La Corte, in composizione monocratica, sentiti i fatti, trattiene in decisione.
Compare in sostituzione dell'avv. Difensore_3 l'avv. Nominativo_1.
SVOLGIMENTO DEL PROCESSO
Con ricorso notificato, a mezzo pec, al Consorzio di Bonifica Arneo il 18.06.2024 ed all'Agenzia delle Entrate-
Riscossione il 18.06.2024 ed inviato a questa Corte di Giustizia di I° grado il 16.07.2024 il Signor Ricorrente_1 (C.F. CF_Ricorrente_1), rappresentato e difeso avv. Difensore_1, presso lo studio del quale -in Latiano, alla Indirizzo_1- eleggeva domicilio- impugnava la cartella di pagamento n. 024 2024 0010 486963 000 notificata il 19.04.2024 mediante la quale ingiungeva la corresponsione della somma pari ad Euro 372,00 per contributo di bonifica e miglioramento fondiario, per l'anno 2023, (beneficio difesa idraulica T 2023, cod. trib. 0630, -ruolo n. 2024/000430, reso esecutivo in data 20.02.2024, consegnato il 10.03.2024 Ruolo Ordinario-).
Il ricorrente eccepiva i seguenti motivi:
1) Omessa notifica dell'avviso di pagamento emesso dal consorzio di bonifica dell'arneo – nullità della cartella di pagamento;
2) illegittimità del tributo opposto per inesistenza di un beneficio diretto ed immediato per gli immobili del ricorrente;
3) illegittimità delle ingiunzioni di pagamento opposti per insufficiente motivazione – infondatezza del tributo di bonifica;
4) illegittimità del piano di riparto e di contribuenza degli immobili e dei terreni per il riparto degli oneri di bonifica e di irrogazione de quo per mancata elaborazione del piano generale di bonifica;
Presentava perizia di parte a firma dell'ing. Nominativo_2 e del Geologo Nominativo_4
Dopo aver argomentato opportunamente su ogni punto concludeva chiedendo accogliere il ricorso presentato e :
- dichiarare la nullità e/o illegittimità della cartella di pagamento impugnata;
- dichiarare la nullità, illegittimità del piano di riparto.

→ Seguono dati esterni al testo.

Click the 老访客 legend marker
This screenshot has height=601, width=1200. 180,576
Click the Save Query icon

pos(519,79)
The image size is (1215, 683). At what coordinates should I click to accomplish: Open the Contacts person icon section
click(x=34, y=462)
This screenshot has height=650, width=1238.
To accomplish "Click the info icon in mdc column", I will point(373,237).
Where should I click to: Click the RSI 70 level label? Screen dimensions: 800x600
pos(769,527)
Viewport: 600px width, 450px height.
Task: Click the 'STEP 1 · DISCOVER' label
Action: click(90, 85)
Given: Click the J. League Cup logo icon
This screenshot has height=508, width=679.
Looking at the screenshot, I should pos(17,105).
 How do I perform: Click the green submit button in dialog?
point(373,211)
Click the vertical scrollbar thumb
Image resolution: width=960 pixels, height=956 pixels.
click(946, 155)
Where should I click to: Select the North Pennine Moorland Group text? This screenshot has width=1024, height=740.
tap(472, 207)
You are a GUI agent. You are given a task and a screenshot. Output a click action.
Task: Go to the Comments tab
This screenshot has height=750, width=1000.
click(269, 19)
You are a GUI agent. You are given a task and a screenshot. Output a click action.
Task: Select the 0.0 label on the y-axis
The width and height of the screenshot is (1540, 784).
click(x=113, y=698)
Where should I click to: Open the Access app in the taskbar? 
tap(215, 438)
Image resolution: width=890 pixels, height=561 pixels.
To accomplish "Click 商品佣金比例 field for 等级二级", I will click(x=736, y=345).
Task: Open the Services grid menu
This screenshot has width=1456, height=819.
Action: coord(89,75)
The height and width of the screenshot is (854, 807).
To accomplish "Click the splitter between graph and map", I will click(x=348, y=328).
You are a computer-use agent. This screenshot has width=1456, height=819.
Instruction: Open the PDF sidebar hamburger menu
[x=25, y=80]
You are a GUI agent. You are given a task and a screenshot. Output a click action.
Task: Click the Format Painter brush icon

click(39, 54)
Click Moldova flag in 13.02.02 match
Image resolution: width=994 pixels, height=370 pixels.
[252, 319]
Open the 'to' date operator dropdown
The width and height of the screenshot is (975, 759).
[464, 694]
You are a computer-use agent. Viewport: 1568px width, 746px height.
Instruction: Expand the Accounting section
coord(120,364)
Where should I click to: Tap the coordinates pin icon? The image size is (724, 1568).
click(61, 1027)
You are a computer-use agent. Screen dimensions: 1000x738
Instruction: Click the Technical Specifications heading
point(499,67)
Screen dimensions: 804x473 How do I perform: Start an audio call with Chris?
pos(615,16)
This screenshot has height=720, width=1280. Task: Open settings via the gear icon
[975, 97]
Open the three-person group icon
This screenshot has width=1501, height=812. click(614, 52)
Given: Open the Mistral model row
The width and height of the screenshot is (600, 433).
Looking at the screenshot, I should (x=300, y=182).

Con vittoria di spese competenze ed onorari di giudizio.
L'Agenzia delle Entrate- Riscossione (ADER)si costituiva in giudizio, tramite l'avv. Nominativo_3, in data 05.09.2024, impugnando e contestando quando dedotto dalla ricorrente nel proprio ricorso, in ogni sua parte perché destituito di fondamento in fatto e diritto.
Concludeva chiedendo: - dichiarare la carenza di legittimazione passiva della ADER in merito ai motivi che attengono a profili sostanziali per i quali ADER, concessionario, non è legittimato passivo;
- rigettare il ricorso proposto.
Il Consorzio di Bonifica Centro Sud Puglia si costituiva in data 21.11.2024 tramite l'avv. Difensore_3 impugnando e contestando quando dedotto dal ricorrente nel proprio ricorso, in ogni sua parte perché destituito di fondamento in fatto e diritto.
Concludeva chiedendo di rigettare il ricorso, perché infondato in fatto ed in diritto.
Con vittoria di spese ed onorari.
MOTIVI DELLA DECISIONE
La doglianza del ricorrente di cui al primo punto non merita essere accolta.
Quando la cartella esattoriale emessa per la riscossione dei contributi di bonifica sia motivata con riferimento ad un “piano di classifica” approvato dalla competente autorità regionale, la contestazione di tale piano da parte di un consorziato, in sede di impugnazione della cartella, impedisce di ritenere assolto da parte del
Consorzio il proprio onere probatorio, ed il giudice di merito deve procedere, secondo la normale ripartizione dell'onere della prova, all'accertamento dell'esistenza di vantaggi fondiari immediati e diretti derivanti dalle opere di bonifica per gli immobili di proprietà del consorziato stesso situati all'interno del perimetro di contribuenza (Corte di Cassazione sentenza n. 11471 depositata l' 8 aprile 2022 )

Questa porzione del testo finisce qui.